Steve Alexander

Conversational Jukebox

Spin your track on the conversational jukebox, influence the vibe in the room.

A computer connected to speakers, and RFID reader, google and the database
of conference delegates sits in a room. We've programmed it to speak
a sentence drawn at random from a variety of websites, every half minute
or so. This is the conversational jukebox.

A delegate can scan her RFID conference pass, and have the jukebox use
her name and keywords to influence which sentences are read out loud, for
the next five minutes.

Any number of delegates can spin their tracks on the jukebox simultaneously.

The people in the room hear the jukebox, and allow the sentences to influence
their conversation, or start new conversations based on topics interesting
to at least one person in the room.

Scenario

There's a room, large enough for a small cocktail party, with people able to mill around and mingle, striking up conversations with strangers. But the conversation is flagging... these people are interested in diverse,
even *eclectic*, topics. So, why are they just talking about computers and the weather and George Clooney's motorcycle accident?
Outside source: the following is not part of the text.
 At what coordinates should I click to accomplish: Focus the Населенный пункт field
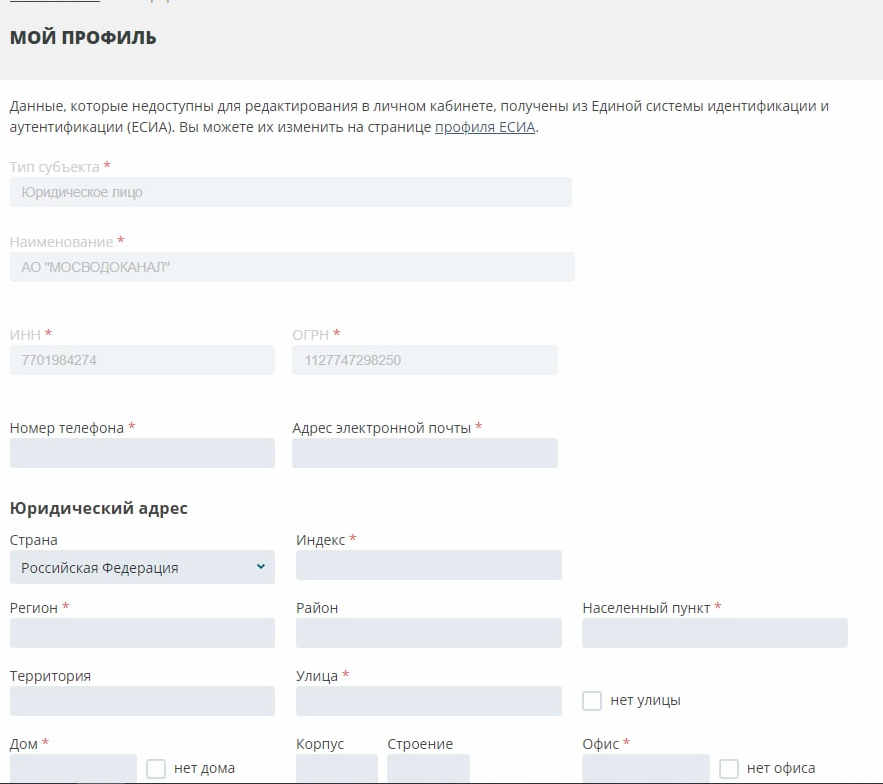coord(714,633)
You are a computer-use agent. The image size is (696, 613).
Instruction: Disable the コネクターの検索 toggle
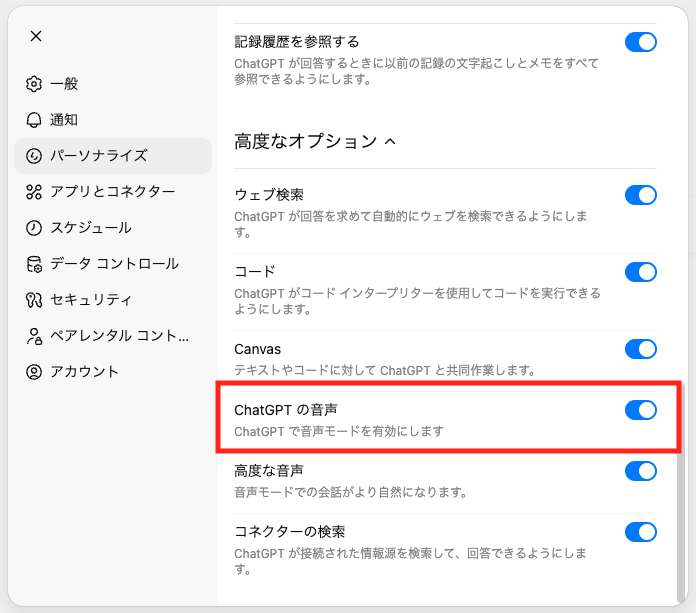tap(640, 532)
Okay, rewind. Let's start again, but this time, we'll put the conversational jukebox in the corner of the room. Anyone in the room can spin a track on the jukebox. Unlike a musical jukebox, the tracks can run all at the same
time, but like a musical jukebox, the track lasts only 3-6 minutes.

James is in the room. He hasn't overheard a conversation that interests him. Rather than leave and look for a more interesting place, he goes up to the jukebox, swipes his RFID pass. The screen shows an animation of a vinyl phonographic disc spinning up, and makes a needle-scratch kind of noise.

Then, the computer begins speaking. It's reading phrases from news and blog articles that are relevant to James. It's googled James' name, and it's checked out the tags associated with his conference registration. James is into gene mapping, exotic sandwich-fillings, and amateur dentistry.

"I never tried a strawberry and anchovy sandwich, but I'd like to."
"Ethical dilemmas of genetic adversity."
"Third molars needed extracting."

Every 20 seconds or so, the jukebox reads something out. Beula is also in the room and decides to spin her track on the conversational jukebox.

"I learned some new salsa steps at class yesterday"
"Metallica's new album"
"Can you make a sandwich out of cake?"
"Tango is the new salsa"

The Jukebox is spinning conversations for Beula and James at the same time. For variety, it also checks google news and technorati and the conference public jaiku channel.

Technical

User interface

UI shows simple animations of spinning disks with names on them, to show whose name and data is influencing the jukebox at a particular time.

At the bottom of the screen, the sentences that the jukebox has said are printed on the screen.

Moving parts

  • Function to take a blob of HTML, and parse out suitable sentences.
  • Components to get suitable HTML blobs from various places like technorati, google news, jaiku, etc. based on some strings provided such as a person's name and their tags.
  • Function to speak a given sentence.
  • Object that tracks what tracks are being spun, and expires tracks after N minutes.
  • Function to take an RFID signature, and look up the delegate in the conference database, returning the delegate's name and tags.